Each line from the one containing "Task: Enable the 啟動檔案內容搜尋 checkbox" to the last line of the listing below is to be duplicated exactly, and no picture is to be carried over.

Exercise material START

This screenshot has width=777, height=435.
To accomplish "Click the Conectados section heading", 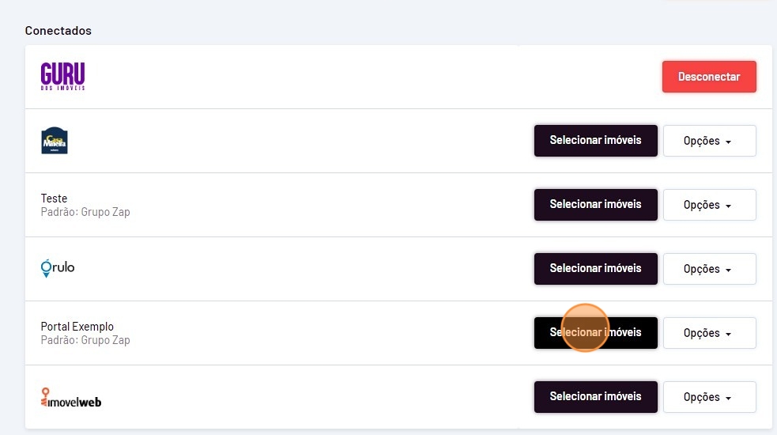I will point(58,31).
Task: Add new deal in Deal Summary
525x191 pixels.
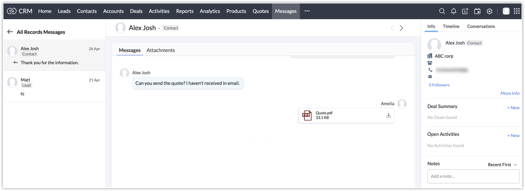Action: click(513, 108)
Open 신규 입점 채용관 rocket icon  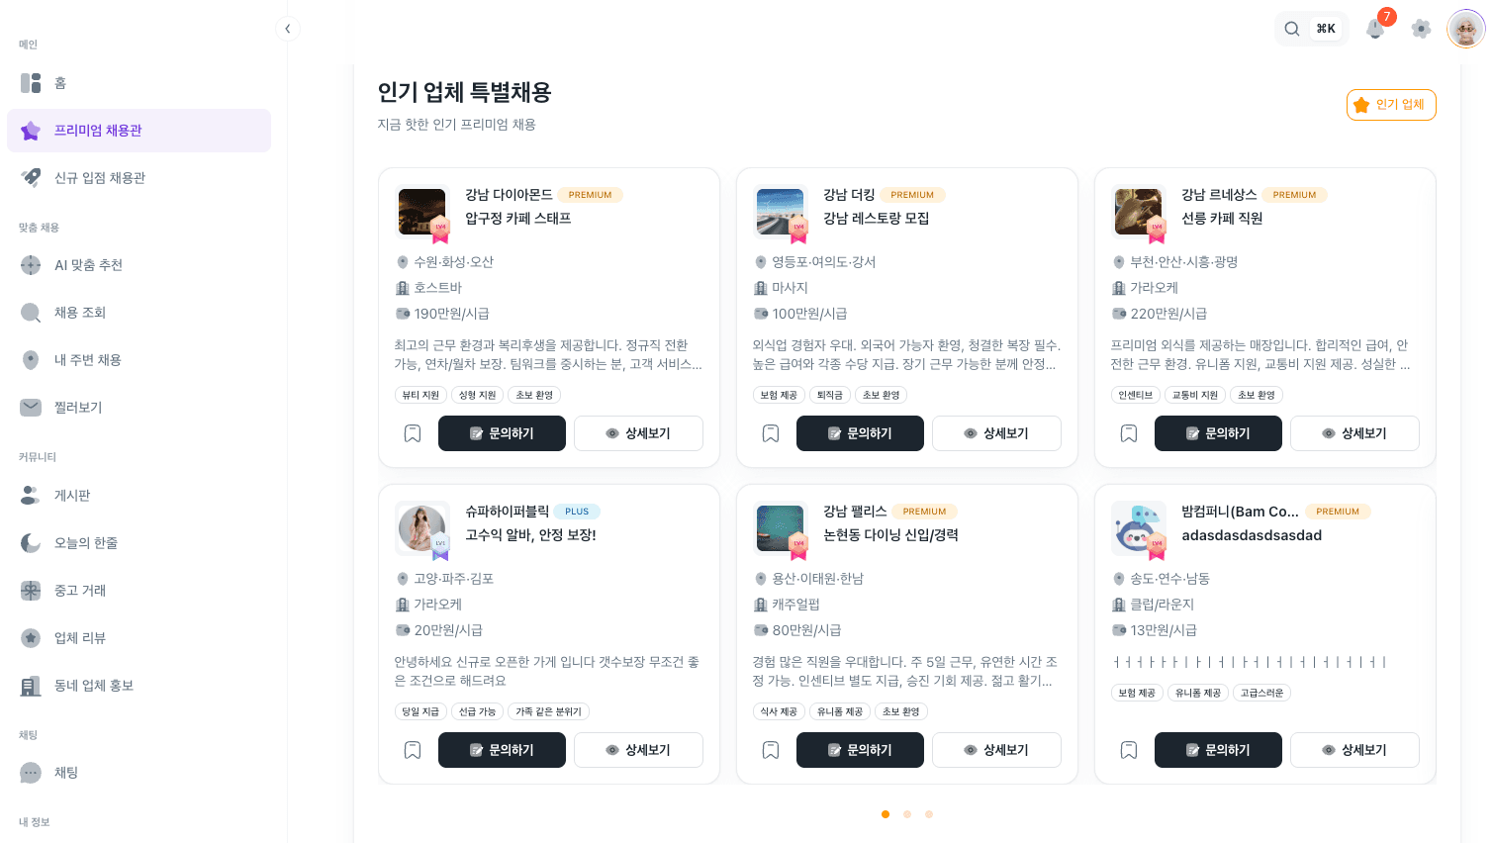[31, 178]
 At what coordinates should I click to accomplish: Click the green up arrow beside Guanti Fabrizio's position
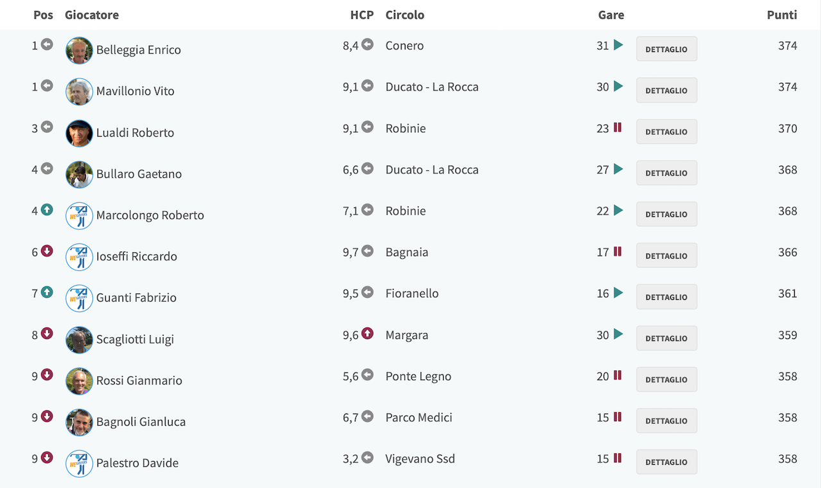[47, 292]
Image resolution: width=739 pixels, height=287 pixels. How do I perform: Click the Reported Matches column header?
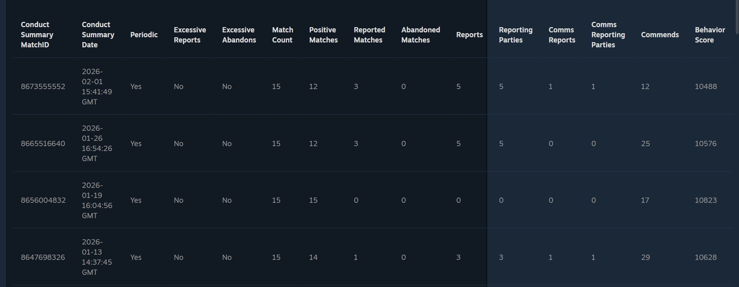coord(369,35)
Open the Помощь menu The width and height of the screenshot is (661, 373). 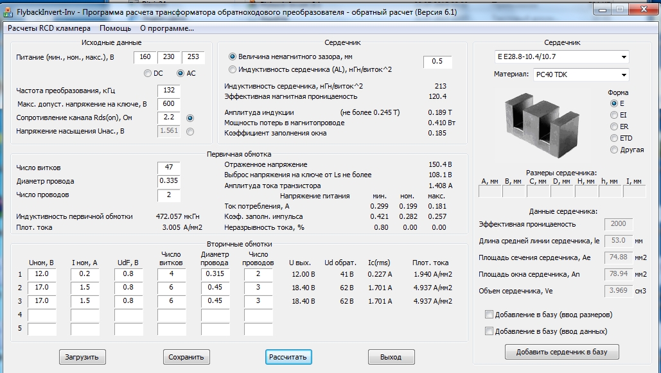[116, 28]
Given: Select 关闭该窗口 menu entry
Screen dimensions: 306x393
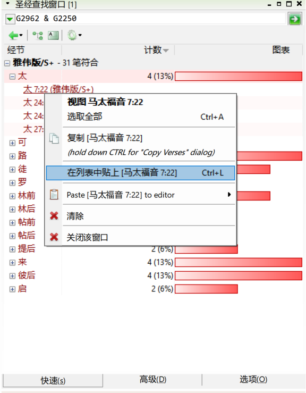Looking at the screenshot, I should 140,237.
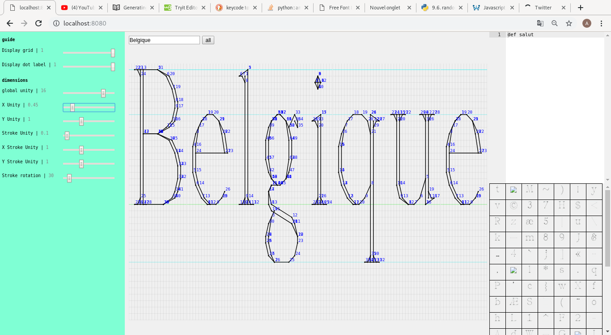The image size is (611, 335).
Task: Choose the æ ligature glyph tile
Action: point(530,222)
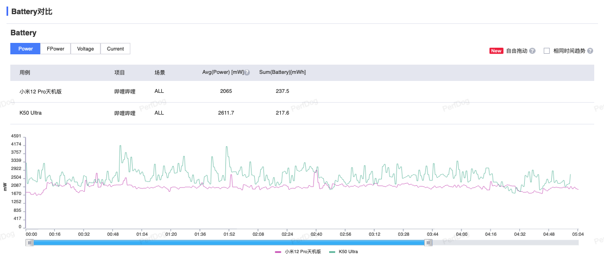
Task: Switch to the FPower tab
Action: coord(55,49)
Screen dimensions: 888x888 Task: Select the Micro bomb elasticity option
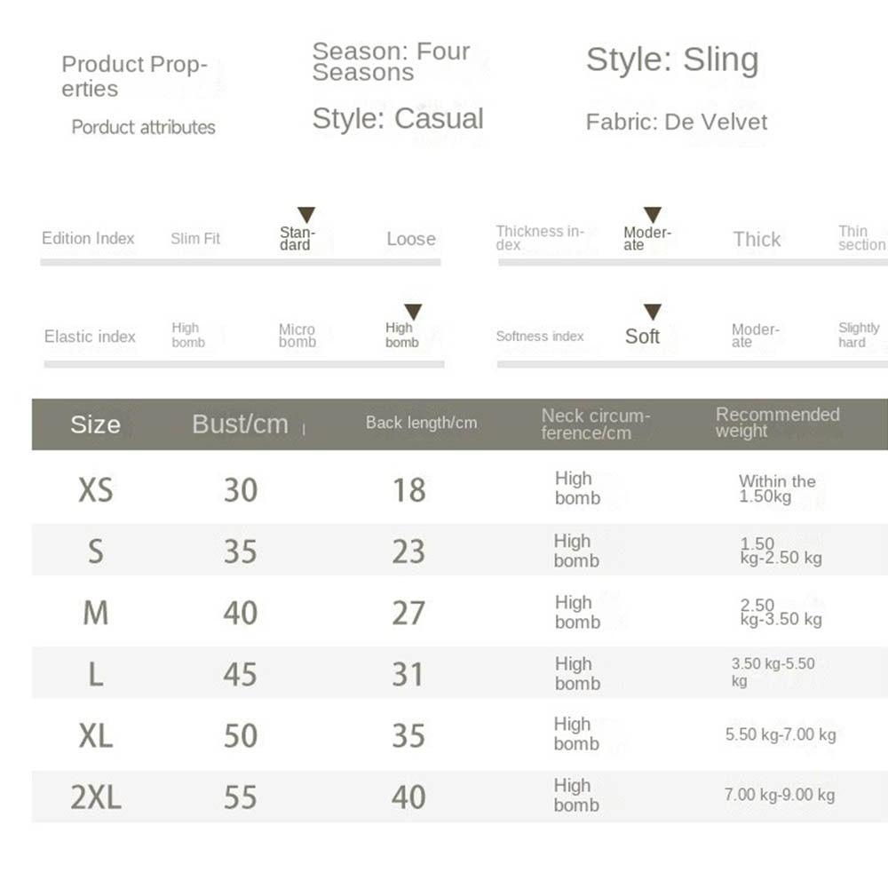(297, 336)
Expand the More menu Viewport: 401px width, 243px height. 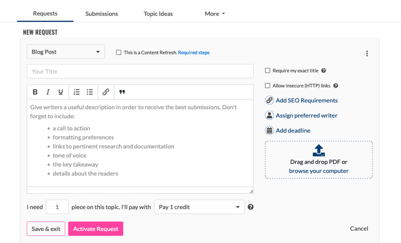(215, 14)
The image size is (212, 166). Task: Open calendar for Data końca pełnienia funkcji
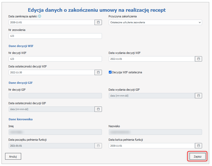point(198,146)
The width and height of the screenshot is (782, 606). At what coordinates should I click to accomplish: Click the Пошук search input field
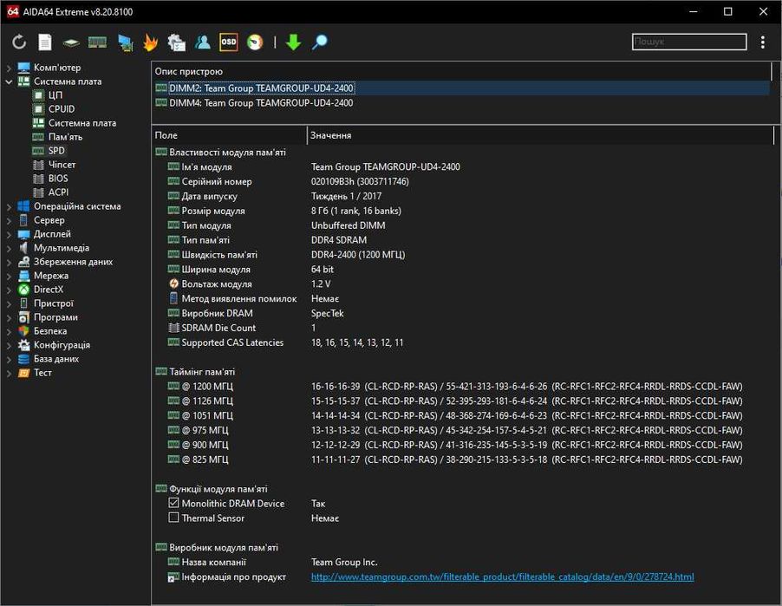(x=688, y=42)
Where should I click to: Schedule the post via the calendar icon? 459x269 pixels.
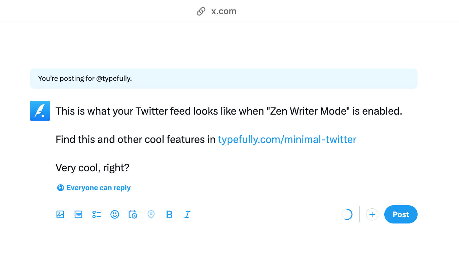[x=133, y=214]
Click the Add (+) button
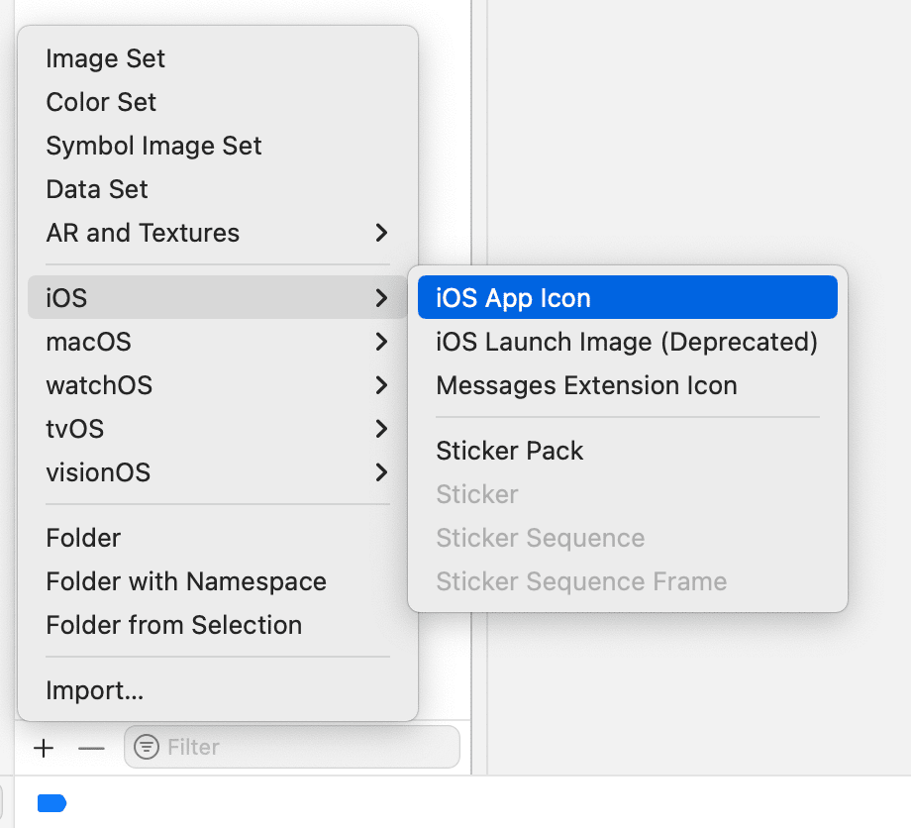Image resolution: width=911 pixels, height=828 pixels. click(44, 748)
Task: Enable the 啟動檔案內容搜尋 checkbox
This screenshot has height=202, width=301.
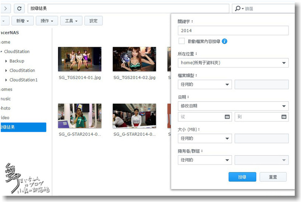Action: coord(182,41)
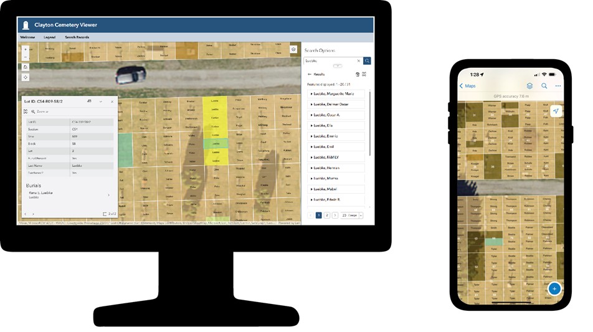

Exercise material END

▶ _The completed task_:
Task: Enable the 啟動檔案內容搜尋 checkbox
This screenshot has height=202, width=301.
Action: coord(182,41)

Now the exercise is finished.